838.5
Disruptive Methodologies

Wednesday, 18 July 2018: 11:34
Location: 201A (MTCC NORTH BUILDING)
Oral Presentation
Milka IVANOVA, Leeds Beckett University, United Kingdom
Research agendas the research methodologies and the underpinning thinking in tourism studies and related fields have increasingly been focused on transformation informed by qualitative methodologies.

Despite this refocus that has been echoed in publications and conferences there is still a primacy of management ways of thinking about the phenomenon (quite often only described as industry) of tourism, heavily influenced and driven by neoliberal agendas.

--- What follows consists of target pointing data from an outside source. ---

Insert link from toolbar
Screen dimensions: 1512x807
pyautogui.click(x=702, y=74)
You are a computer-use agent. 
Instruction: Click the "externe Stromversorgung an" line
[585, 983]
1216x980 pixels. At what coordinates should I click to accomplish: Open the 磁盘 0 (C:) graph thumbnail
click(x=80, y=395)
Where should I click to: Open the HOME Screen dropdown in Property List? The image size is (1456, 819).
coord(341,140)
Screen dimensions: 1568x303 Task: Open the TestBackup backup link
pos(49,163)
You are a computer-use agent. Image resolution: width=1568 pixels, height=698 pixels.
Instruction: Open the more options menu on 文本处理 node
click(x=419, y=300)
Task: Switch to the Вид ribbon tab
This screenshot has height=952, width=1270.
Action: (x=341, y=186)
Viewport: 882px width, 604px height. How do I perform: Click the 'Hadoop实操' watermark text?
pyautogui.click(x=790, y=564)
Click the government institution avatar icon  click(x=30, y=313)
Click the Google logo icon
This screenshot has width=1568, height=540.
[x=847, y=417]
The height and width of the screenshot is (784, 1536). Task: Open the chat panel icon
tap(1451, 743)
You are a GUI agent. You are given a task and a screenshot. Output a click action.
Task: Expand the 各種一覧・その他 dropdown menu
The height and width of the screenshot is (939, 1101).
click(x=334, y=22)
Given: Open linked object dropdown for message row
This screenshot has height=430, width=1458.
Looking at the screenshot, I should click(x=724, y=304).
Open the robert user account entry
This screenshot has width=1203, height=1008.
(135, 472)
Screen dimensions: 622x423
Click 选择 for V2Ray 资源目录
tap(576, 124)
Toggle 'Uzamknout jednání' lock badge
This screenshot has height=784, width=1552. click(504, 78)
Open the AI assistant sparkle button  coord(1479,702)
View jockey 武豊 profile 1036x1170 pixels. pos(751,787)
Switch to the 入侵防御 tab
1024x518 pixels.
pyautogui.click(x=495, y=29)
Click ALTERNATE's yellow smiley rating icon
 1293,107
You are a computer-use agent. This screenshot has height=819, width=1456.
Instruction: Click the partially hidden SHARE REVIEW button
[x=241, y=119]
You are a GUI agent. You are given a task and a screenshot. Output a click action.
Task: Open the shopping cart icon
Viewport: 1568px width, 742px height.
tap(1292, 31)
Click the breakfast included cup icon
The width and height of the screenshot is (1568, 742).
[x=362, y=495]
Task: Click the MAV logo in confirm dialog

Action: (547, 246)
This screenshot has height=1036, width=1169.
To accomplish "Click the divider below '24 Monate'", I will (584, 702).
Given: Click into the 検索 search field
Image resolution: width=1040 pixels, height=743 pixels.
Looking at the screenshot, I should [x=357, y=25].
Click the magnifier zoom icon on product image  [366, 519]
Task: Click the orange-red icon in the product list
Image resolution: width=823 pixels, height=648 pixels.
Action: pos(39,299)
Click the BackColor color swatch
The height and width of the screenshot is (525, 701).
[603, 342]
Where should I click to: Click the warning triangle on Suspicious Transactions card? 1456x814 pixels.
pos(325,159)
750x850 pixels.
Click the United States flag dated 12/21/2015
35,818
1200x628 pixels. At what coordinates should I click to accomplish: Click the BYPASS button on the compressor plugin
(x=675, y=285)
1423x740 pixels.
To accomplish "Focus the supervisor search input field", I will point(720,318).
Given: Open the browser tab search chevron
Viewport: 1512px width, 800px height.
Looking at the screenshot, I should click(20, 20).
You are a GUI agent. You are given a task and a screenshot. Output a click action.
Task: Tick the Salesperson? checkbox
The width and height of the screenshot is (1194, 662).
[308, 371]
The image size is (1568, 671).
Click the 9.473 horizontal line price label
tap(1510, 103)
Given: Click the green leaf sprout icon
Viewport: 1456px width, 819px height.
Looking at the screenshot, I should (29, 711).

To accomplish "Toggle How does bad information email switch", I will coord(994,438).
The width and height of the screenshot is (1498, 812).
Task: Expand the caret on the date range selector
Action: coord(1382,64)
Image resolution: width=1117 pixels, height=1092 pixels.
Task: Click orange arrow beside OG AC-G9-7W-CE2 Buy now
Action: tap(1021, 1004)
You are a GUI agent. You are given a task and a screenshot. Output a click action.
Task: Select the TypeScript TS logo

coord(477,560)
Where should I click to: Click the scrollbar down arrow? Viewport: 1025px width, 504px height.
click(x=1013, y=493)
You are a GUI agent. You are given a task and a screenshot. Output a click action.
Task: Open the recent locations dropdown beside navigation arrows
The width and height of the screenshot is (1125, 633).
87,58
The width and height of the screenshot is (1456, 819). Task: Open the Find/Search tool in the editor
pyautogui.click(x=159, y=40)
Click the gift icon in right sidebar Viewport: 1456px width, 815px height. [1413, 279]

This is evidenced by significant problems and unrest in major cities against neoliberal development of tourism, research agendas still heavily favouring quantitative and positivistic / post-positivistic approaches and the primacy of management and marketing approaches to tourism as industry in the way we design our curriculums.

In this work I propose that transformation cannot happen before disruption and I want to examine how soft sciences and the methodologies we employ, can be disruptive first, drawing from some of the experiences and thinking from a number of fields such as education, nursing, sociology etc.

The focus is on disruptive research that has broader implication that critical theories although it draws on some of thinking of those approaches it does not neatly or easily fit into the critical social theories tents.

This work then seeks to examine the nature of research and its purpose, explore the need to disrupt before we can transform by building upon the work of Brown, Carducci, and Kuby (2014) and their five ways for scholars to disrupt qualitative methodology, namely to disrupt dominant notions of research roles and relationships, collection and analysis of data, dissemination of research findings, epistemological and methodological boundaries, and disciplinary boundaries and assumptive frameworks on how to do tourism research.

It seeks to examine the areas of this broad agenda where tourism and related fields have made strides and where there is need for more work to be done.